Fetal Alcohol Spectrum Disorders, Interdisciplinary Perspectives. (Eds) Barry Carpenter, Carolyn Blackburn and Jo Egerton. Published by Routledge: London, 2014.

It is without question that this book is presented at a most interesting time of British social policy, as the country considers the sensitive and ethical challenge of criminalising mothers who consume alcohol heavily during pregnancy.  This book quickly informs us that Fetal Alcohol Spectrum Disorders (FASDs) are cited to be one of the leading causes of childhood disability in the 21^st century. We also learn in the chapters that follow, that children and young people with FASD are currently the largest group of children within our fostering and adoptive services. The authors demonstrate eloquently how adoptive parents must become their own experts in dealing with FASD, as there is a “paucity of professional knowledge” (pg65)

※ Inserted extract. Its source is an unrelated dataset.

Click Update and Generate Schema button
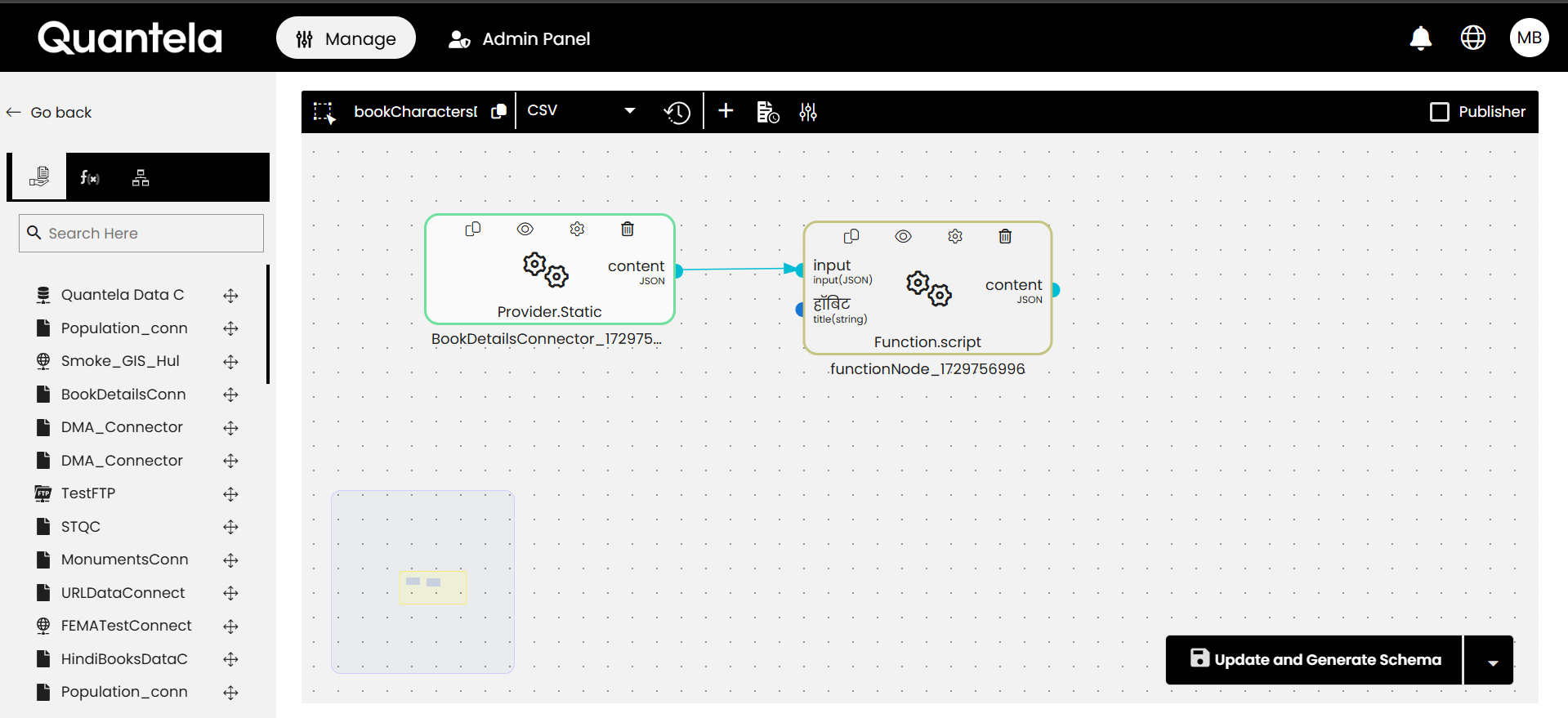Viewport: 1568px width, 718px height. [1315, 660]
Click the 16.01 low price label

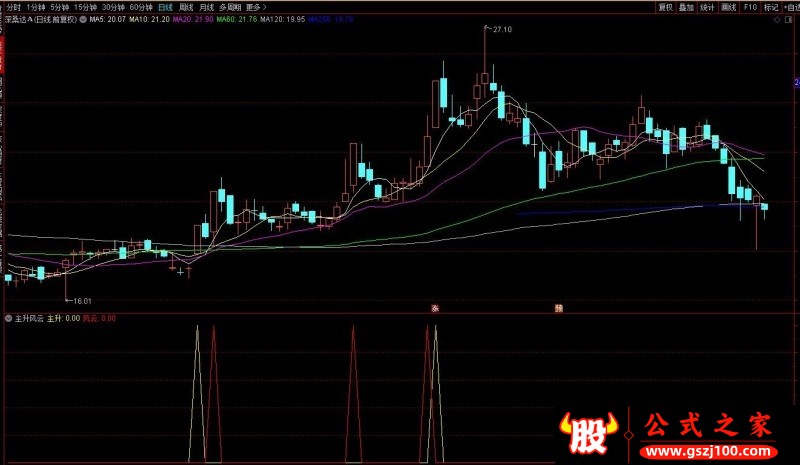[x=82, y=301]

This lack of professional knowledge is stated repeatedly by many contributors throughout this book, with both the fostering and adoptive parents struggling in the caregiver role due to untrained and unskilled professionals. We read what happens when society fails to see these children, resulting in a high percentage of adolescents suffering school failure, addiction, homelessness and criminal justice issues. It is great to see Jo Egerton’s advice on transitions to adulthood – reminding us that FASD is a disability across the lifespan. The focus on the adult side of living with FASD is still in its infancy in many research communities.

This book provides a wealth of contemporary insights into a rapidly ascending public health issue of main stream public importance in the 21^st century. The human and social cost burden of FASD permeates all aspects of our society today. The book is unequivocal in its call to public health agencies to initiate robust programmes of prevention throughout all facets of society and community.

This book is highly recommended to social policy personnel, university educators or allied health professionals and frontline professionals in children’s services. This book can and will greatly enhance society’s knowledge and understanding of this devastating but preventable disability. In doing so, it is hoped that we may see these children and adults who are living with FASD within our social services provision and respond appropriately.